Passage to read →
· · · · · · ·

Finally, the designed intervention will target aspects of SDT (autonomy, competence, relatedness, and enjoyment) and PSE using the qualitative feedback from the co-design sessions as a guide. Importantly, SDT is an empirically supported framework for promoting PA in children [61, 62]. For example, to target autonomy, the Hoosier Sport intervention will provide choices (i.e., autonomy) in PA activities and sport drills. See Fig. 3 for how these themes were integrated into the intervention design.

Fig. 3
figure 3

Co-design themes and intervention strategies

Discussion

The study’s purpose was to collaboratively design a testable prototype multi-level lifestyle intervention and implementation strategy named Hoosier Sport through co-design. Indeed, health interventions incorporating evidence and engaging key community members in the planning process generate more effective outcomes [34, 63, 64]. As such, the World Health Organization has recognized human-centered design as a key strategy to address various health challenges and promote equitable healthcare solutions [65]. Prior research has demonstrated that participatory co-design is an effective strategy for designing innovative interventions with unique populations (e.g., rural low-SES communities) [54, 66]. The present study revealed four key findings. First, participants highlighted the promotion of autonomy by providing choices in both PA and non-PA opportunities (in both groups/teams). Second, children and adults emphasized the importance of fostering a sense of relatedness through role modeling and leadership. Third, the study underscored the significance of increasing opportunities for structured PA during and outside of school hours. Fourth, participants identified the crucial role of support from trained facilitators/leaders in creating a healthier and more physically active environment.

· · · · · · ·

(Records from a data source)
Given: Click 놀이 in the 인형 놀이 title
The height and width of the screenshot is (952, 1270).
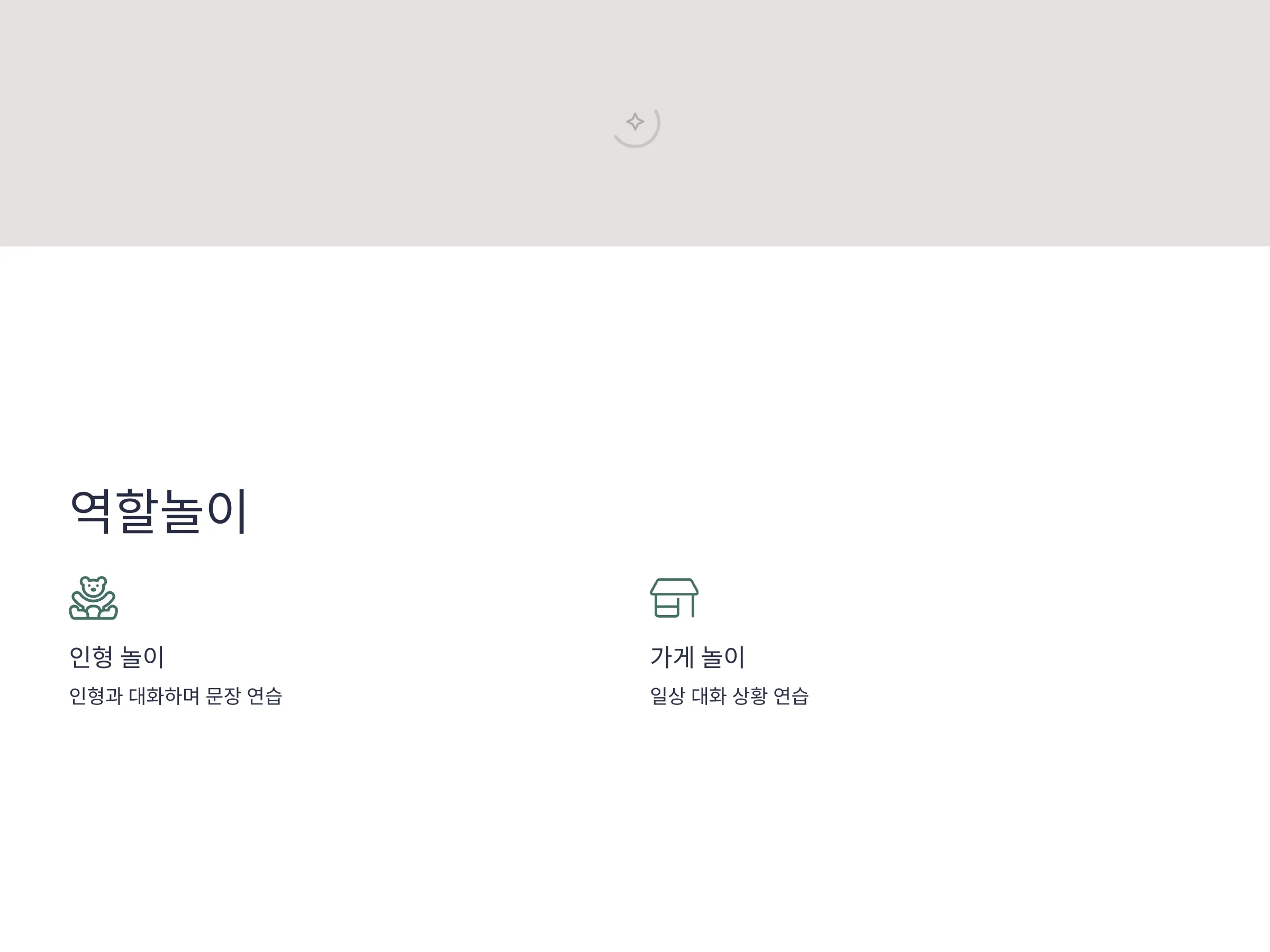Looking at the screenshot, I should click(142, 657).
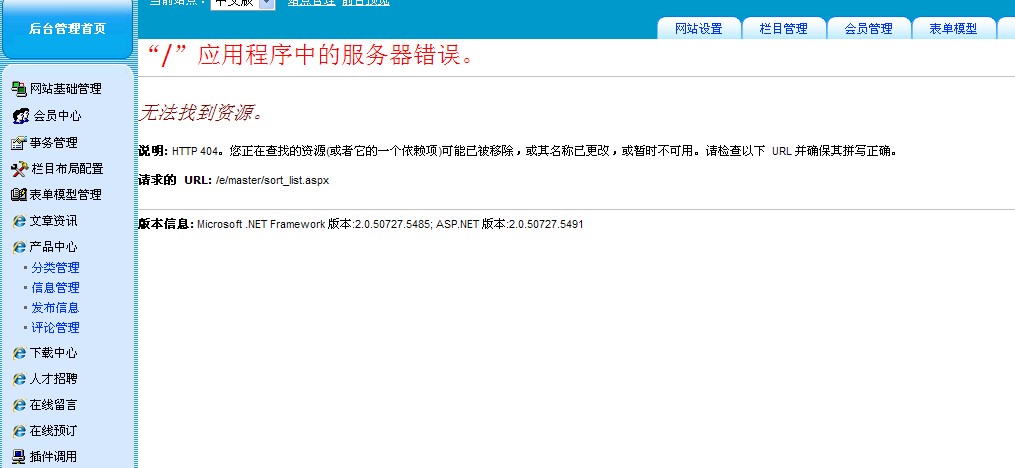Open 评论管理 submenu link
The image size is (1015, 468).
coord(55,328)
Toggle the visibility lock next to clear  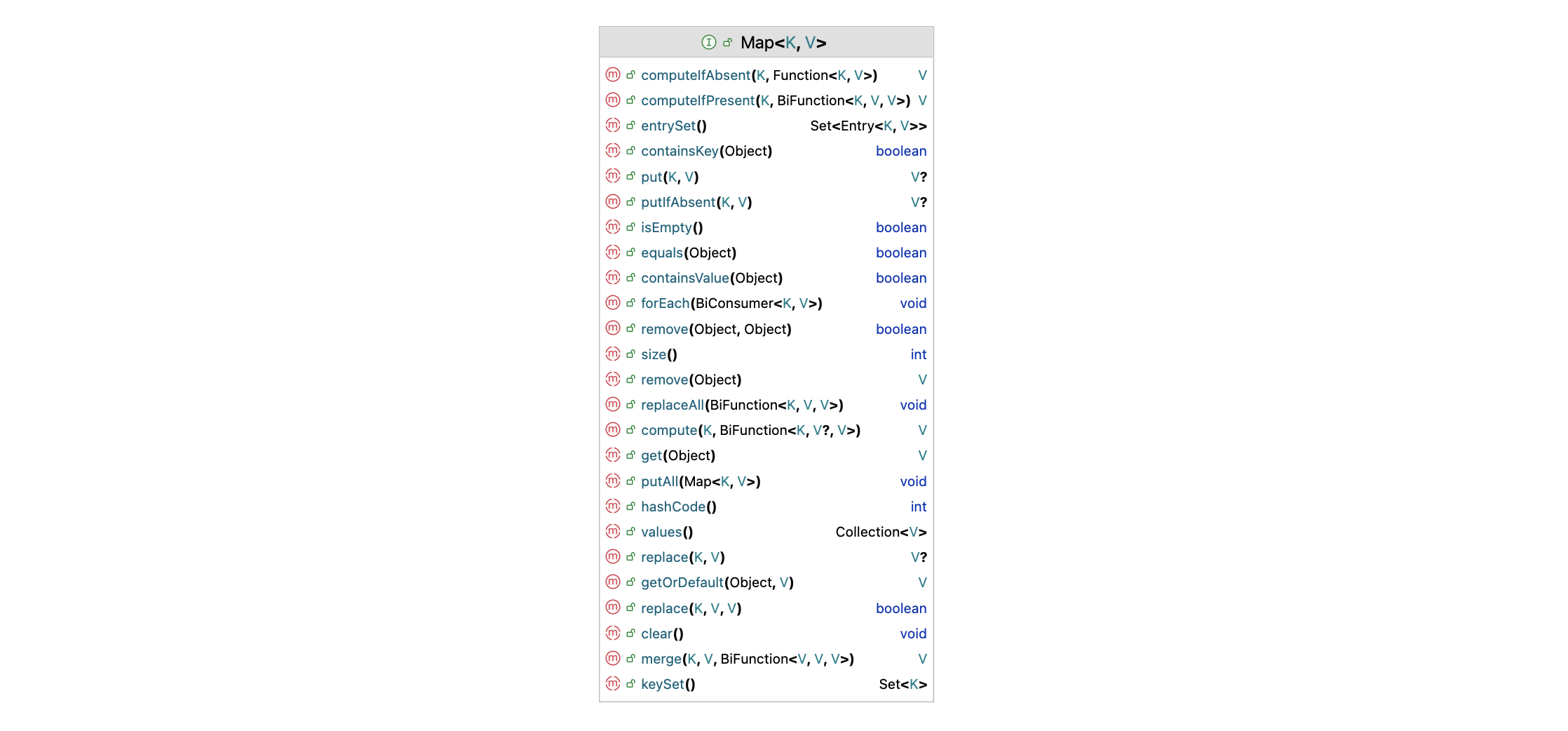[x=630, y=633]
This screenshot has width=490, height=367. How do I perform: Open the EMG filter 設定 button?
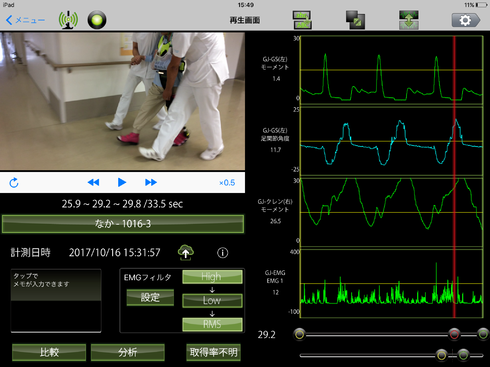tap(150, 297)
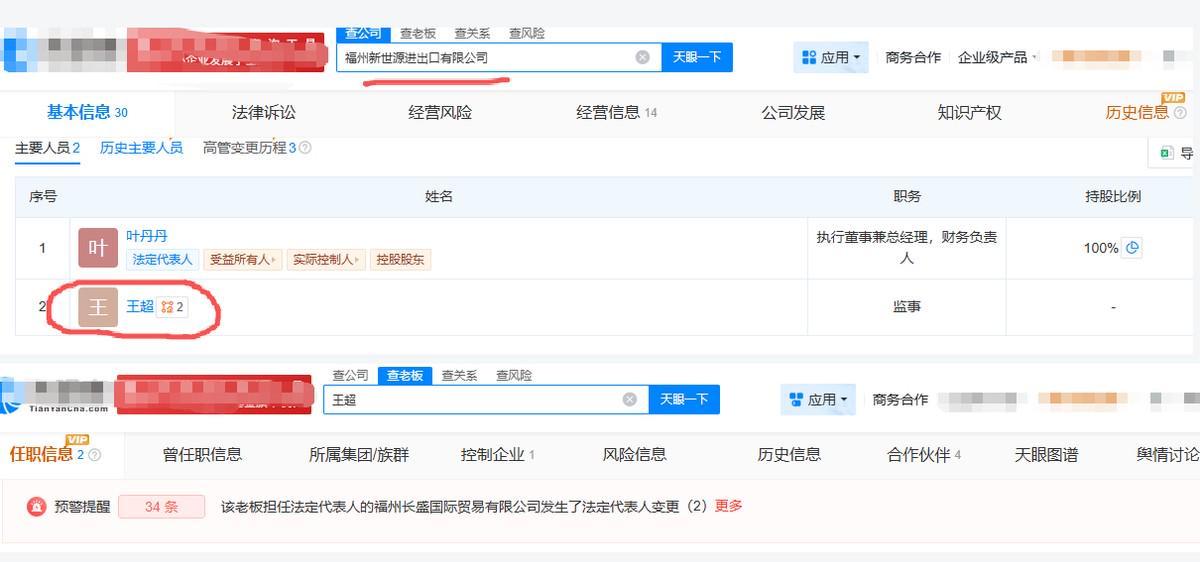
Task: Select 查老板 search mode in top bar
Action: point(417,34)
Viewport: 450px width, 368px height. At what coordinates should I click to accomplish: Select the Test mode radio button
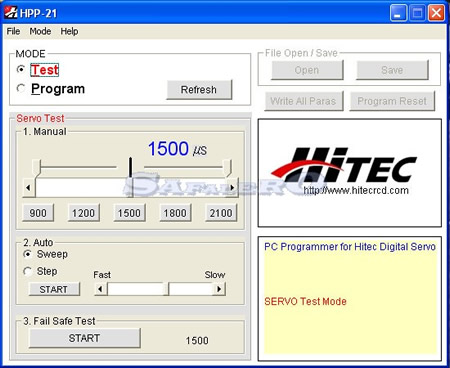(x=21, y=69)
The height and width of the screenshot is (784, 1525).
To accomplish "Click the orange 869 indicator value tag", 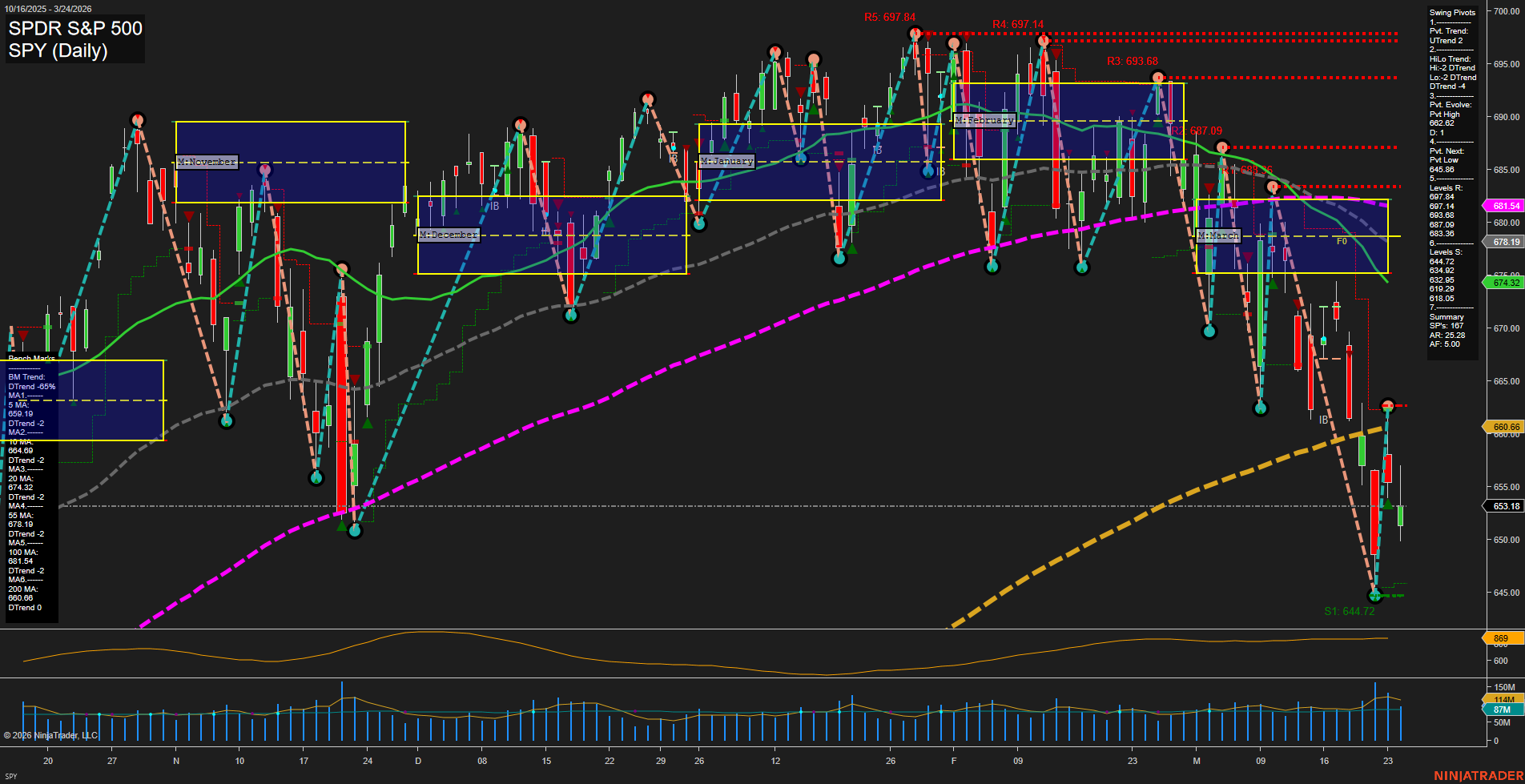I will coord(1500,638).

· · · · · · ·

Task to complete → Summarize the passage on the Hoosier Sport intervention in two sentences. The listing has nothing to do with the text.

Task response → Hoosier Sport, a testable prototype multi-level lifestyle intervention built through co-design, will target aspects of SDT (autonomy, competence, relatedness, and enjoyment) and PSE, for example by offering choices in PA activities and sport drills. The study produced four key findings: participants stressed promoting autonomy through choices, fostering relatedness through role modeling and leadership, increasing structured PA during and outside school hours, and relying on support from trained facilitators or leaders.